40 % des cancers sont évitables en arrêtant de fumer

Expiré

À ce jour, le tabac demeure la première cause évitable de cancer dans le monde. En effet, toutes les études internationales démontrent que 40 % des cancers sont directement liés au tabagisme. Celui-ci est donc responsable de millions de malades et de décès chaque année.


CL
Christelle Lira
Réflexologue auriculaire au laser, spécialisée dans l'addiction au tabac, au cannabis et à la vapote – Fondatrice des Centres Laser Stop Tabac

Mais pourquoi le tabac augmente-t-il autant le risque de cancer, quels organes sont-ils affectés ? Et pourquoi arrêter de fumer réduit-il réellement le risque de cancer, même après plusieurs années de tabagisme ?

Le tabac, première cause de cancers évitables dans le monde

Le tabac est considéré comme le principal facteur de risque évitable car il s'agit d'un comportement sur lequel il est possible d'agir. Contrairement à l'hérédité ou à certains facteurs environnementaux, le tabagisme résulte d'une exposition directe et répétée à des substances toxiques et cancérogènes.

Lorsqu'une cigarette se consume, elle libère des goudrons, des hydrocarbures aromatiques polycycliques, des métaux lourds, du monoxyde de carbone, des nitrosamines, et plus de 70 substances cancérogènes reconnues.

Toutes ces substances pénètrent dans l'organisme par les voies respiratoires, mais aussi par la circulation sanguine, ce qui explique pourquoi le tabac ne touche pas uniquement les poumons. Il agit sur l'ensemble du corps, modifiant l'ADN des cellules, favorisant les mutations et perturbant les mécanismes naturels de réparation.

Plus une personne fume longtemps, plus le risque augmente. Et il est important de savoir qu'il n'existe aucun seuil sans danger : même une consommation modérée peut provoquer des dégâts irréversibles.

Quels cancers sont liés au tabac ?

Contrairement à une idée répandue, le tabac n'est pas seulement responsable du cancer du poumon. Il est la cause d'au moins 17 types de cancers :

Le cancer du poumon : c'est le plus fortement lié au tabagisme. Le risque est multiplié par 10 chez les fumeurs. Arrêter de fumer diminue ce risque. À noter que le tabac favorise également la BPCO et l'emphysème.

Le cancer de la bouche (langue, gencives, joues, palais) : aggravé par l'association tabac + alcool.

Le cancer du pharynx : la fumée stagne dans la gorge, favorisant les lésions.

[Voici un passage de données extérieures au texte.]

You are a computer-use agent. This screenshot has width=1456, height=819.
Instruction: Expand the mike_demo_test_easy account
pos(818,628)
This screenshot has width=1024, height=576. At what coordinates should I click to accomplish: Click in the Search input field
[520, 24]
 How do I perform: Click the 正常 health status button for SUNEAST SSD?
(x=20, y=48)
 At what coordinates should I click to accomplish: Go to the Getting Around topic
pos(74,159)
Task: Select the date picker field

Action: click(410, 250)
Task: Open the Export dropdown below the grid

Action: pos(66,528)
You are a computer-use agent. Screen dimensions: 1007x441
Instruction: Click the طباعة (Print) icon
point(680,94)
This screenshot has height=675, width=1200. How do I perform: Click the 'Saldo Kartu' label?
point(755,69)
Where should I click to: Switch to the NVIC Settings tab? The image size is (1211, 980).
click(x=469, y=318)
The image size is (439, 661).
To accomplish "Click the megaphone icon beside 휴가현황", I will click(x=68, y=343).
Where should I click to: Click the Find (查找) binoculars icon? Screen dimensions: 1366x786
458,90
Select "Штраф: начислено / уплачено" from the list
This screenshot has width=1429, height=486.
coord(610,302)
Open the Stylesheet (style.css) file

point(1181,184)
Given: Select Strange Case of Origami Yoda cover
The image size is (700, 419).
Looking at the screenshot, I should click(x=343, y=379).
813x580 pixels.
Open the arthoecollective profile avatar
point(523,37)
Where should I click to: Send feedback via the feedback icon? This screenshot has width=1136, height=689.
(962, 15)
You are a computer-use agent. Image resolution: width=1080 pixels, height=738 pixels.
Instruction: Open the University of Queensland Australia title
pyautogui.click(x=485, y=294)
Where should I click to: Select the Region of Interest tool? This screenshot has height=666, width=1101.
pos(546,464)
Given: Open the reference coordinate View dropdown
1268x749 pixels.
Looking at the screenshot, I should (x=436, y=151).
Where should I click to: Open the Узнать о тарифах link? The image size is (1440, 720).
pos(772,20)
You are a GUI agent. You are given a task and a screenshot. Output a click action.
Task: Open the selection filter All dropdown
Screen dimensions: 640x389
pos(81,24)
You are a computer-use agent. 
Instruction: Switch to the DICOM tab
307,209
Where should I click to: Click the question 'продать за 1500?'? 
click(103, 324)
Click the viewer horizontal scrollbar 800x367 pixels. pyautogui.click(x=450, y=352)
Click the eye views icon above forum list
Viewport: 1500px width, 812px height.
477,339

Le cancer du larynx : inflammation chronique due aux toxiques inhalés. Ces cancers ORL affectent aussi le système respiratoire dans son ensemble.

Le cancer des fosses nasales et des sinus : exposition prolongée aux hydrocarbures.

Le cancer de l'œsophage : synergie tabac + alcool et brûlures chimiques.

Le cancer de l'estomac : substances inhalées avalées et irritation gastrique.

Le cancer du pancréas : l'un des cancers digestifs les plus liés au tabac. La hausse de ce cancer est directement mise en cause par le tabagisme.

Le cancer du foie : aggravé par l'alcool et les hépatites virales. Voir aussi l'impact sur les maladies récentes.

Le cancer colorectal : exposition des cellules intestinales aux toxiques.

Le cancer du rein : concentration de toxiques dans les tissus rénaux.

Le cancer des voies urinaires supérieures : stagnation des toxiques dans l'urine.

Le cancer de la vessie : risque multiplié par 3 à 4 chez les fumeurs.

Le cancer du col de l'utérus : synergie avec le virus HPV. Le tabac a également un impact négatif sur la fertilité.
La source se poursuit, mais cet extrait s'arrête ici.